Selected excerpt:
A certain number of people in France think they are unhappy about Muslim immigrants and their children for not fitting in to the French way of life. I am not so sure that their self-diagnosis is correct.
The issue that everyone is talking about is the government policy forbidding women -- Muslim women -- from wearing in many public places veils of various sorts and more concealing garments like the burqa. Although there are about 5 million Muslims in France, it is estimated that only a few thousand or maybe even a few hundred women actually wear these things. Yet the government is rolling out the big guns against them.
It was when I read the Globe and Mail report about the wider context of this move that I began to doubt that Islam is really that central to this feeling of France is on the wrong track. Look at these quotations and you tell me:
The public hearing [part of a government-sponsored national debate] was called to discuss one question: What does it mean to be French? It got off to a rocky start...
The next speaker wanted to talk about globalization. “Kids today,” he said, as people around him rolled their eyes, “identify more with Michael Jackson and Madonna than with France."
...
The French have also been uninhibited in their response to the call for debate, with more than 40,000 comments posted in the first month on the government's national identity website. About 6 per cent, according to the Immigration Ministry, were racist or hateful enough to be removed.
The posts that remain run the gamut from quotations from 19th-century French philosophers to rants about immigrants.
“France has become a colony of Africa,” wrote one contributor. To be truly French, wrote another, one must have “French blood” from both parents “and going back several generations.” Others said all schoolchildren should be required to memorize the Marseillaise and to sing it, on pain of punishment, at least once a week.
...
Nadine Morano, the junior minister for family affairs, has tried to backtrack for days after she was filmed at another debate advising young French Muslims how to fit in. “What I want,” she said, “is that they love France when they live in this country, they get a job, they not use slang … and not wear their caps back to front.”
I absolutely love the junior minister's remarks about the characteristics of all powerful, unstoppable, heritage-endangering Islam. If you somehow missed that in the last paragraph, that dangerous foreign religion apparently consists of:
Hating France
Not getting a job
Using slang
Wearing [baseball] caps back to front.
Straight out of the Arabian desert in the seventh century! I might buy some of this had I not been a teenager in the 60s, when I was told that wearing jeans to school and growing your hair too long made you some kind of outlaw. Same, same.

Dataset extract:
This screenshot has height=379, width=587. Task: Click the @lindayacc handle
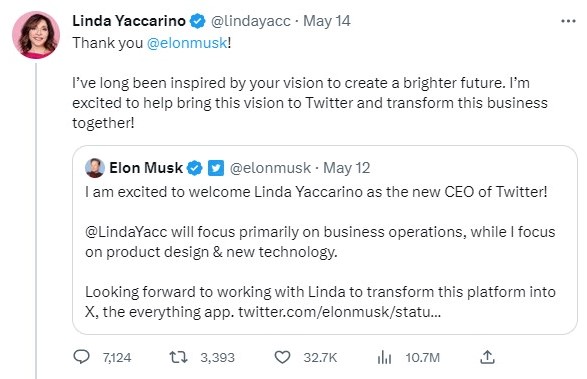[251, 21]
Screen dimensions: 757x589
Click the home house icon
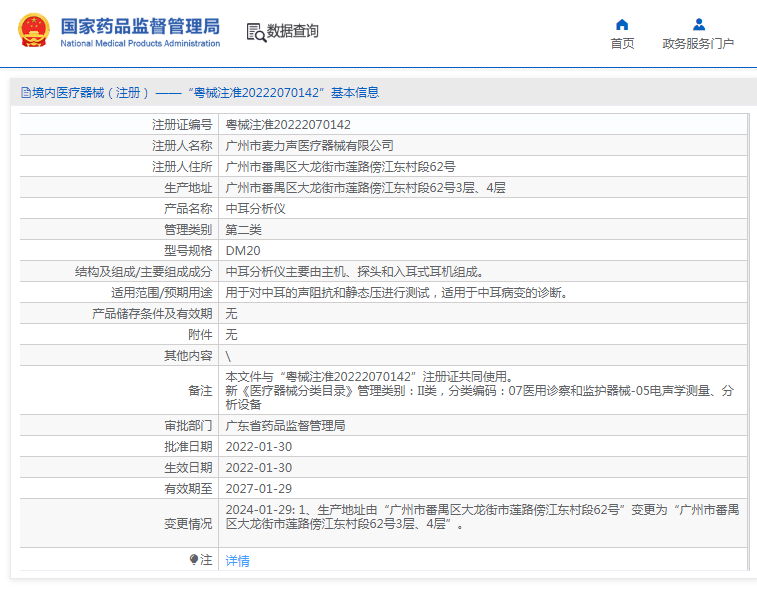[622, 24]
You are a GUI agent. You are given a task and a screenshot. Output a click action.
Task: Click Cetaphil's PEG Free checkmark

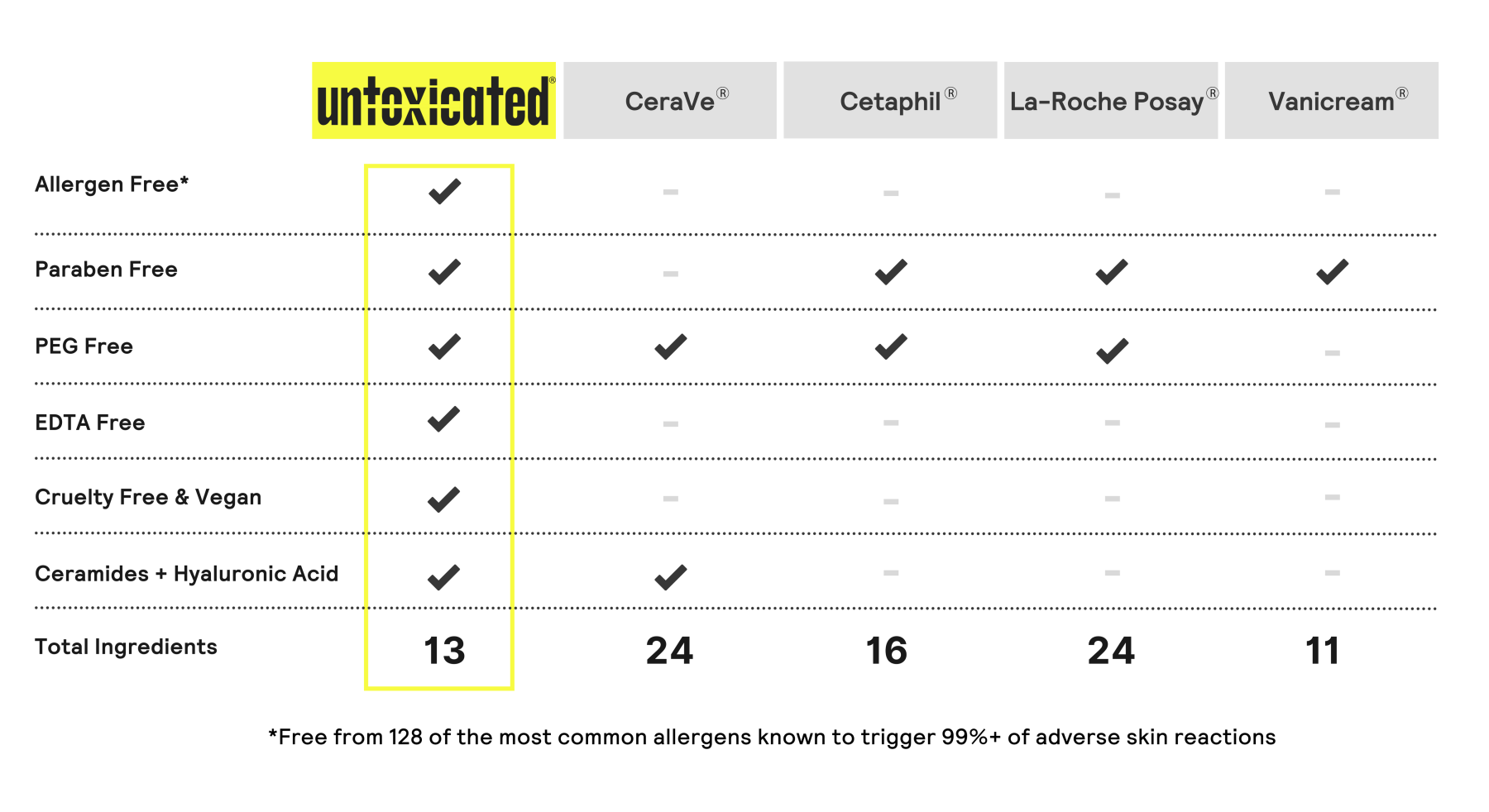(891, 346)

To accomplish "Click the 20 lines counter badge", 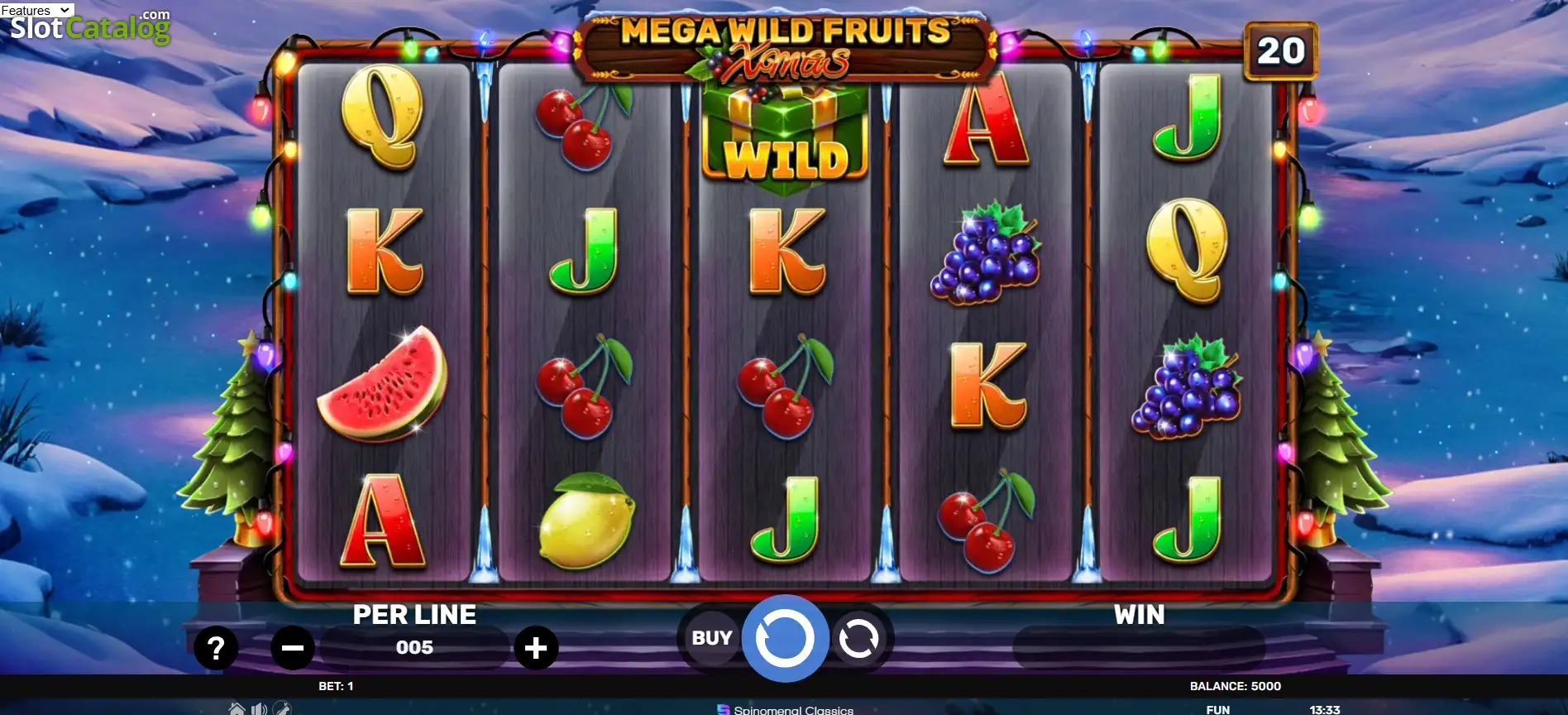I will click(x=1281, y=51).
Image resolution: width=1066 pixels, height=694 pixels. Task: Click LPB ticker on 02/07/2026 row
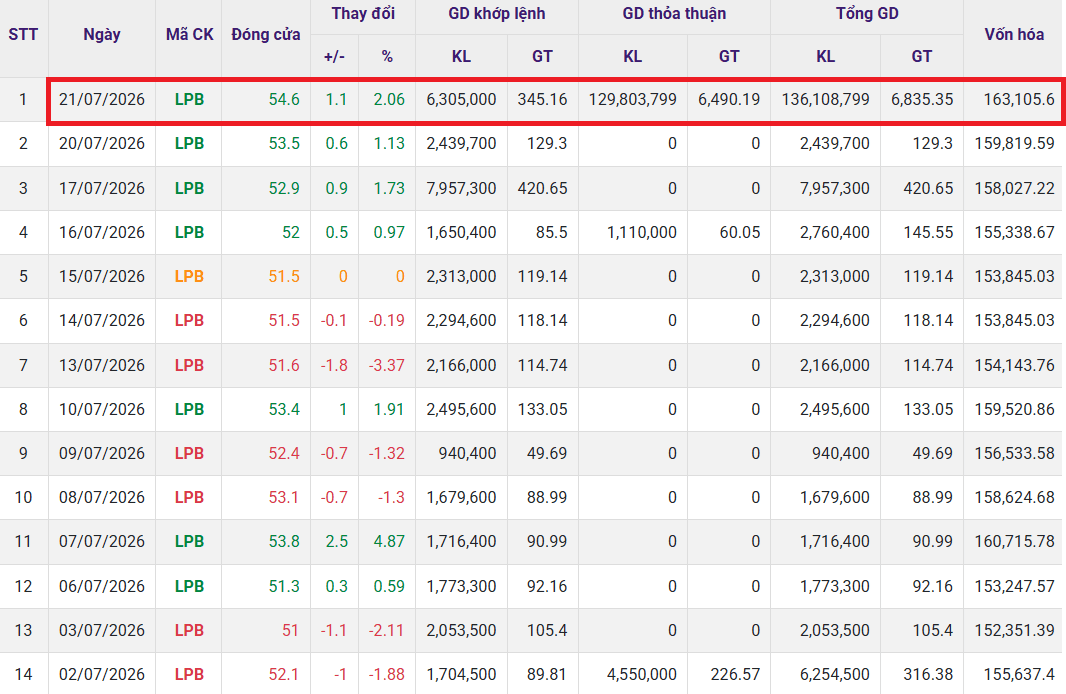click(189, 674)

What you are asked to do: Please rewrite the piece on French national identity from "The next speaker" to "to be removed.", changing "Michael Jackson" to "Elvis Presley". The lines play no part in this work.

Solution:
The next speaker wanted to talk about globalization. “Kids today,” he said, as people around him rolled their eyes, “identify more with Elvis Presley and Madonna than with France."
...
The French have also been uninhibited in their response to the call for debate, with more than 40,000 comments posted in the first month on the government's national identity website. About 6 per cent, according to the Immigration Ministry, were racist or hateful enough to be removed.